La situation sécuritaire dans le sud de la Syrie continue de se détériorer avec une nouvelle offensive menée par les forces israéliennes. Alors que la région traverse une période de transition complexe depuis la chute du régime Baath en décembre dernier, l’armée israélienne maintient une pression militaire constante sur les zones frontalières. Selon nos informations, basées sur des dépêches de l’agence Anadolu, une nouvelle localité vient d’être la cible de tirs de roquettes, confirmant la stratégie d’extension des opérations de l’État hébreu.
L’attaque a visé spécifiquement al-Rafid, une localité située dans la zone rurale du gouvernorat de Quneitra.
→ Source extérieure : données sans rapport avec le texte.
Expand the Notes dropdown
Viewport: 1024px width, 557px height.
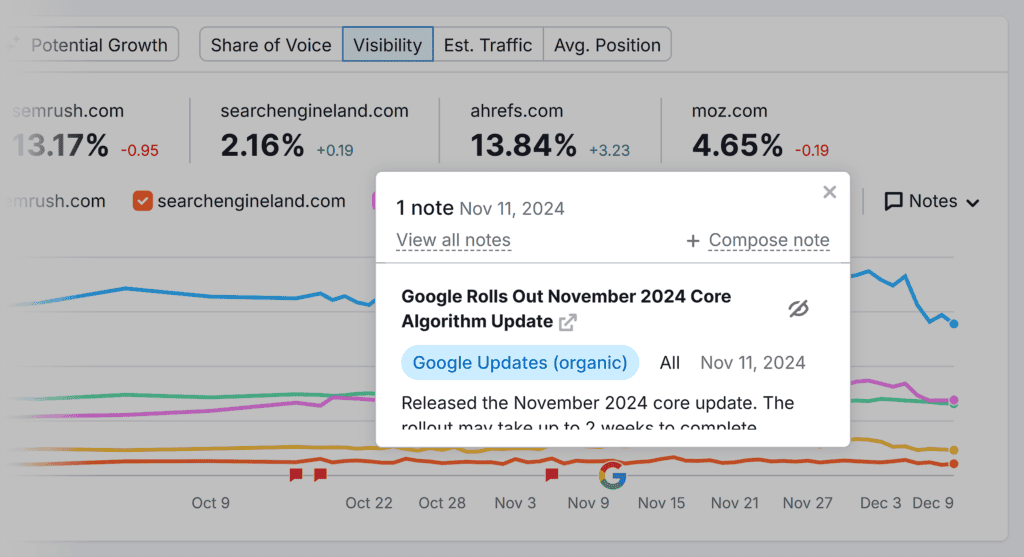tap(932, 201)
D’après la télévision d’État syrienne Al-Ikhbariya, plusieurs roquettes se sont abattues sur ce secteur. Pour l’heure, aucun bilan humain n’a été communiqué concernant d’éventuels morts ou blessés. Comme à son habitude lors de ce type d’opérations ponctuelles, l’armée israélienne n’a fait aucune déclaration officielle pour revendiquer ou commenter ces tirs.
Cette frappe s’inscrit dans un contexte d’occupation militaire qui s’est considérablement élargi ces derniers mois. Israël, qui occupe le plateau du Golan depuis 1967, a profité de l’effondrement du régime syrien le 8 décembre 2024 pour avancer ses pions. Les troupes israéliennes ont non seulement investi la zone tampon, mais ont également étendu leur présence au-delà de la ligne de désengagement de 1974. Des patrouilles sont désormais organisées régulièrement dans le gouvernorat de Quneitra et des positions militaires ont été établies jusqu’à une vingtaine de kilomètres de la capitale, Damas.
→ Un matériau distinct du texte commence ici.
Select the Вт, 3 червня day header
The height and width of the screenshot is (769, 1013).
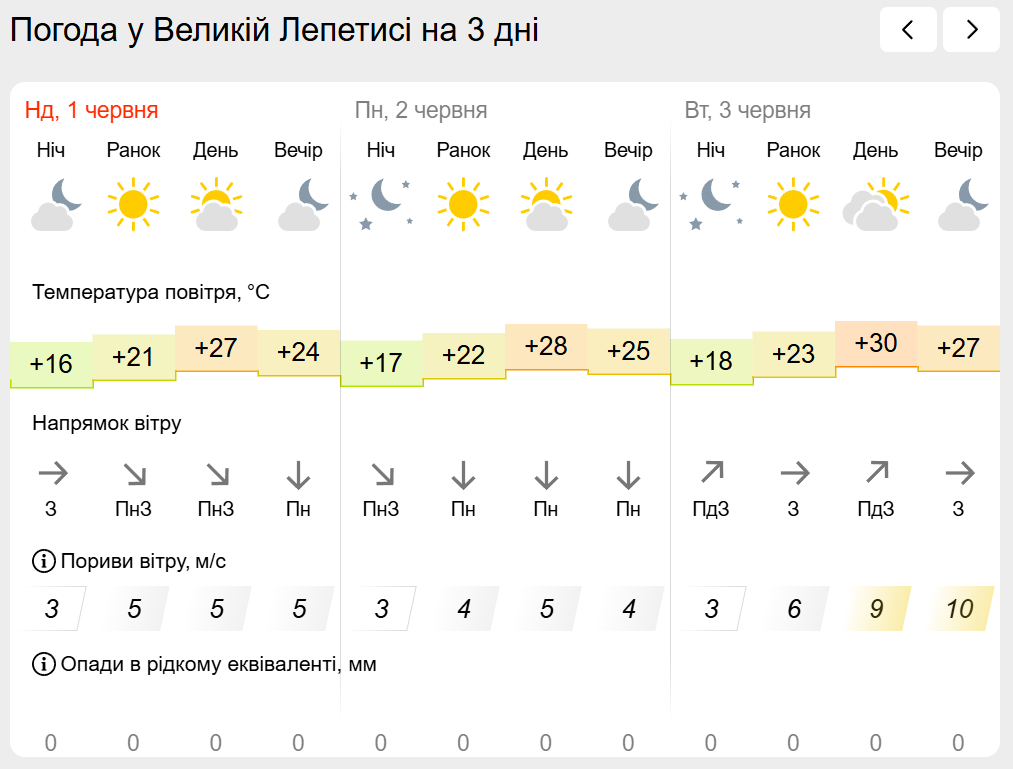[x=748, y=110]
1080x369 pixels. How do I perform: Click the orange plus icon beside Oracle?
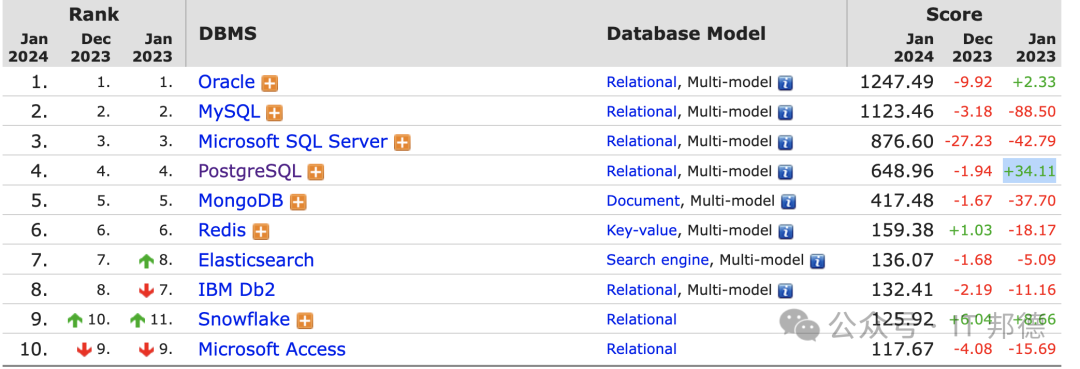(x=269, y=83)
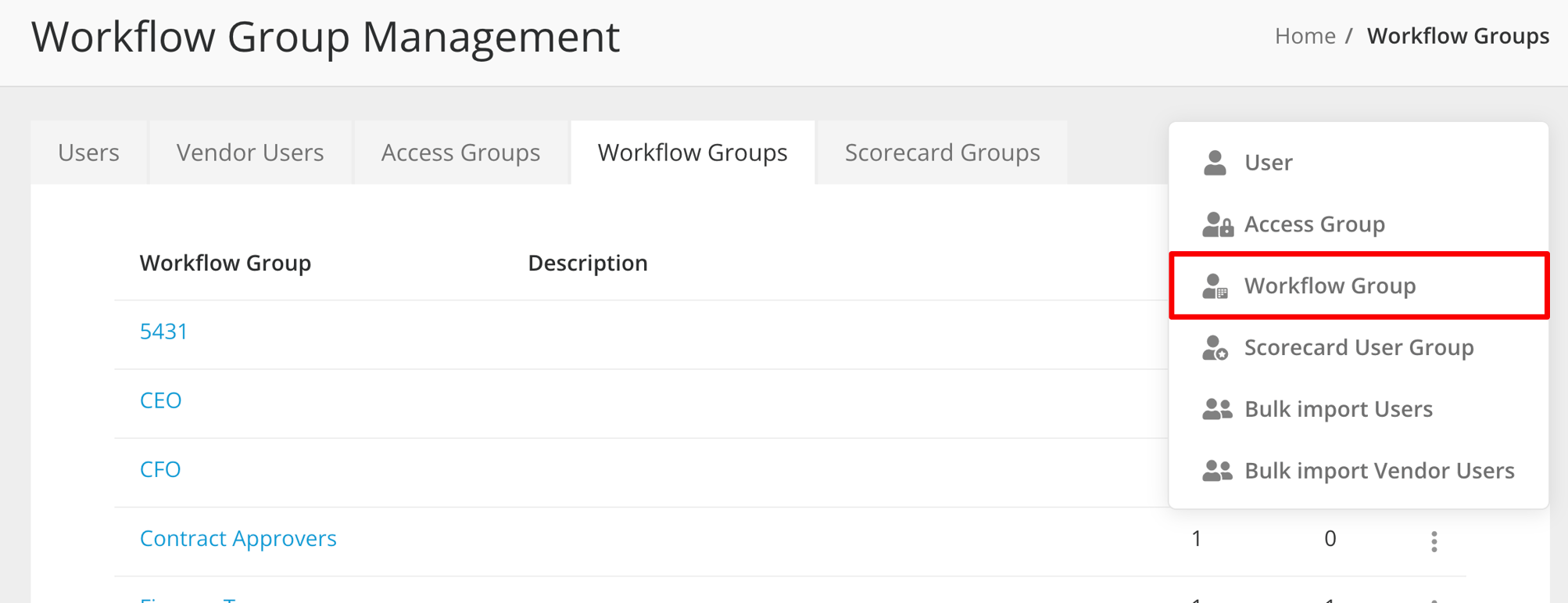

L’ampleur de cette campagne militaire a été chiffrée par les nouvelles autorités syriennes. Le président Ahmed al-Charaa a récemment révélé des statistiques alarmantes sur l’intensité des combats. Entre la chute du régime en décembre 2024 et la mi-septembre 2025, ce ne sont pas moins de 1 000 frappes aériennes et plus de 400 attaques terrestres qui ont été menées par l’armée israélienne sur le territoire syrien, ciblant aussi bien les anciennes positions du régime déchu que de nouvelles zones stratégiques.